Member of the Illinois House of Representatives from the 22nd district
- In office January 7, 1959 – January 4, 1961
- Preceded by: Cecil A. Partee (moved to 21st)
- Succeeded by: Lycurgus Conner

Personal details
- Born: Floy Stephens November 20, 1891 Memphis, Tennessee
- Died: September 29, 1973 (aged 81) Niles, Illinois
- Resting place: Lincoln Cemetery
- Party: Democratic
- Education: Wilberforce University

= Floy Clements =

American politician (1891–1973)

Floy Mae Clements (née Stephens November 20, 1891 – September 29, 1973) was an American actress and politician in Illinois. She was the first African American woman to serve in the Illinois General Assembly upon her election to the Illinois House of Representatives in 1958. Earlier in her life she was an actress in two of Oscar Micheaux films.

==Biography==
Floy Mae Clements was born November 20, 1891, in Memphis, Tennessee, to Alexander Stephens and Katie Stephens Smith. Her family moved to Chicago when she was three. Her father opened a chain of restaurants on the south side of the city. She attended Wendell Phillips High School followed by Wilberforce University, where she graduated with a degree in social studies. While at Wilberforce, she portrayed Alma Prichard in the 1920 silent film drama Within Our Gates, directed by Oscar Micheaux, and starring Evelyn Preer. She also had a supporting role in Micheaux's 1920 film The Brute.

Clements moved back to Chicago, settling in the Grand Boulevard community. In 1927, she joined the 4th Ward Democratic Organization as a precinct captain during a time when few African Americans supported the Democratic Party. She would eventually serve as the committeewoman under four different elected Ward Committeeman. In 1935, she was a member of the Negro Women’s Division of the Illinois Democratic Women’s Club.

During World War II, Clements was a member of the American Red Cross Motor Corps. Other notable civic involvement included service as Grand Traveling Deputy of the State of Illinois for the Improved Benevolent and Protective Order of Elks of the World, Worthy Matron of the Electa Chapter and Grand Officer of the Eureka Grand Chapter of the Prince Hall Order of the Eastern Star and service to St.
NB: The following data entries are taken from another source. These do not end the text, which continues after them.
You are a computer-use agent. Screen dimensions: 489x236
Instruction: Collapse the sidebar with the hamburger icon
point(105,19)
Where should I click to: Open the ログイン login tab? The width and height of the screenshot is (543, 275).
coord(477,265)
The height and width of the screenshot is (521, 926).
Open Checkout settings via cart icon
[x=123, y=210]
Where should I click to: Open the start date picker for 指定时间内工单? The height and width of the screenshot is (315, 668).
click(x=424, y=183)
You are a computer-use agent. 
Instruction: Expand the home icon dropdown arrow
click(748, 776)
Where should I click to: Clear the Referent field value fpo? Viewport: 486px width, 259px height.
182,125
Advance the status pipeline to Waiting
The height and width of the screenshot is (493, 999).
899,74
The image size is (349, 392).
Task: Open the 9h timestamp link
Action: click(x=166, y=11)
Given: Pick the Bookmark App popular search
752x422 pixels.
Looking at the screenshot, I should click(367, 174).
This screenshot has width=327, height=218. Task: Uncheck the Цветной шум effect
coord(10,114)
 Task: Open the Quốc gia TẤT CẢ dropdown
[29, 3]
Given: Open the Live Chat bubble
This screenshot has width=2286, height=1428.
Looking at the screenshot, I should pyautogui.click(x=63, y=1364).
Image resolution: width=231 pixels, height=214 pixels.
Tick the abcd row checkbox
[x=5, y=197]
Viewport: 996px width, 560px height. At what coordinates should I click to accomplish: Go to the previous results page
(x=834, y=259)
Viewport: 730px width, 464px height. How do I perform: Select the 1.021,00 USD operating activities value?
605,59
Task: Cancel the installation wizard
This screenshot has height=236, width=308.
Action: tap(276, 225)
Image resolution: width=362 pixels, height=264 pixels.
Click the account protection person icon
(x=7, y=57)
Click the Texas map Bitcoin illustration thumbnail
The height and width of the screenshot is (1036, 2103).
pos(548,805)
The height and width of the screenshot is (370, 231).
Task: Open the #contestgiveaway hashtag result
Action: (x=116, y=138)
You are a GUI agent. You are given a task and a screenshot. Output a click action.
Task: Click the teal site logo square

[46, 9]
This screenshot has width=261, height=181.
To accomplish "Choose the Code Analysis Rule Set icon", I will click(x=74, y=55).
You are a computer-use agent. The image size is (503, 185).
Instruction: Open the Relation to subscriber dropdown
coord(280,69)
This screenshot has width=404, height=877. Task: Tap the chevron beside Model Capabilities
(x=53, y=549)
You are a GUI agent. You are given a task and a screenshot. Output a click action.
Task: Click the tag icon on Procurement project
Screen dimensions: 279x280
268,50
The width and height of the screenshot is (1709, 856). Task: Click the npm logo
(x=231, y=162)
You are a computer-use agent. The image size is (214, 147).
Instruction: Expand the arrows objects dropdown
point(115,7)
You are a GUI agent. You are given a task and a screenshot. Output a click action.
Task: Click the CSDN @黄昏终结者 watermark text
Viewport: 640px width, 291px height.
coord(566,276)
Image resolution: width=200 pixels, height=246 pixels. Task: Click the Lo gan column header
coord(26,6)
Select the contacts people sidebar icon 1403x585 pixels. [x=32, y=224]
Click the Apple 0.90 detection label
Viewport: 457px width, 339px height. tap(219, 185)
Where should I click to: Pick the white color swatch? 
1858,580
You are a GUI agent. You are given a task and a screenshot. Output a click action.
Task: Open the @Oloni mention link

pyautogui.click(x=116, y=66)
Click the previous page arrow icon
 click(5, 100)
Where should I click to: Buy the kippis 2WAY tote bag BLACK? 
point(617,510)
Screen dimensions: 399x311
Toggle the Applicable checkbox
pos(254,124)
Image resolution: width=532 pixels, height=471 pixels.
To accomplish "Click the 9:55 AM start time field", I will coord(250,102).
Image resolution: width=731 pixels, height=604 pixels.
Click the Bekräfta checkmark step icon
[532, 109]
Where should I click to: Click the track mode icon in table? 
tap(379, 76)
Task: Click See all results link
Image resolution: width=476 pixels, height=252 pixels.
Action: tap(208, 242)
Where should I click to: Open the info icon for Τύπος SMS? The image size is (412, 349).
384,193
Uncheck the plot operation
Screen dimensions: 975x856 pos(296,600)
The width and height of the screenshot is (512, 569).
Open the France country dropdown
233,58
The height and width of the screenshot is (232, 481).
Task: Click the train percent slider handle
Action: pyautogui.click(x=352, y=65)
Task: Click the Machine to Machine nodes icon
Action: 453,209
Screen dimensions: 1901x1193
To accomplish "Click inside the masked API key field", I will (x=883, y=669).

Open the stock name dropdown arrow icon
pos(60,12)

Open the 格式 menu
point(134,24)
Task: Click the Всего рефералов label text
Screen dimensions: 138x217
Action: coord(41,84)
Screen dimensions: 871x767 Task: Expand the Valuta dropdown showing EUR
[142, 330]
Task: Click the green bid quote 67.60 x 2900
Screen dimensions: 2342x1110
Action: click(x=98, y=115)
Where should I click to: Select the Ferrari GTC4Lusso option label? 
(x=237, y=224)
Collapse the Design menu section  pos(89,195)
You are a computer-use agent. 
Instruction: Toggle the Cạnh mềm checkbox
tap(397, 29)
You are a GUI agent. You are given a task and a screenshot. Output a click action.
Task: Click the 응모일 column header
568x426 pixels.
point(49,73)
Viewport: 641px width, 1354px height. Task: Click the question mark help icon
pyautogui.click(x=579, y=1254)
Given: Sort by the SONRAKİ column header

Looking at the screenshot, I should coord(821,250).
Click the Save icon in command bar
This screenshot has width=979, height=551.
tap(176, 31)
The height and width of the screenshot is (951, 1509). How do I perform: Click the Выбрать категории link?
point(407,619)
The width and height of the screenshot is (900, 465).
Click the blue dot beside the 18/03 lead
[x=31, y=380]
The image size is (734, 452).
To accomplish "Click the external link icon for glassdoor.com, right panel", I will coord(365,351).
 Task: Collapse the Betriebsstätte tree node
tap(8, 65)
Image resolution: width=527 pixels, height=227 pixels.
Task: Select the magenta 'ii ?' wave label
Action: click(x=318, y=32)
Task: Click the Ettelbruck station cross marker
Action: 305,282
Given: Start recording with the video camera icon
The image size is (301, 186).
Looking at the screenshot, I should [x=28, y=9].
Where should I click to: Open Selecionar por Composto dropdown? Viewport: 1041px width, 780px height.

Mark Methodist Church.

Clements ran for the Illinois House of Representatives in the 1958 primary with the backing of 4th ward Alderman Claude Holman. She was sworn into office on January 7, 1959. When asked why she entered politics and ran as a Democrat, she responded, “I have always, all my life, voted the straight Democratic ticket. I feel it is the party that has done most for Negroes.” According to the Chicago Tribune, the Moline Dispatch reported in 1958 that “Mrs. Clements said she was drafted for the post” and “has no particular political ambitions.”

She served as one of three representatives from the 22nd district with Republican Elwood Graham and fellow Democrat Charles F. Armstrong. During her single term in the House, Clements was assigned to the following committees; Education; Military & Veteran Affairs; Public Aid, Health Welfare and Safety; and Roads & Bridges. She was succeeded by Lycurgus Conner.

Floy Clements died in Niles, Illinois, and is buried at Lincoln Cemetery in Worth Township, Illinois.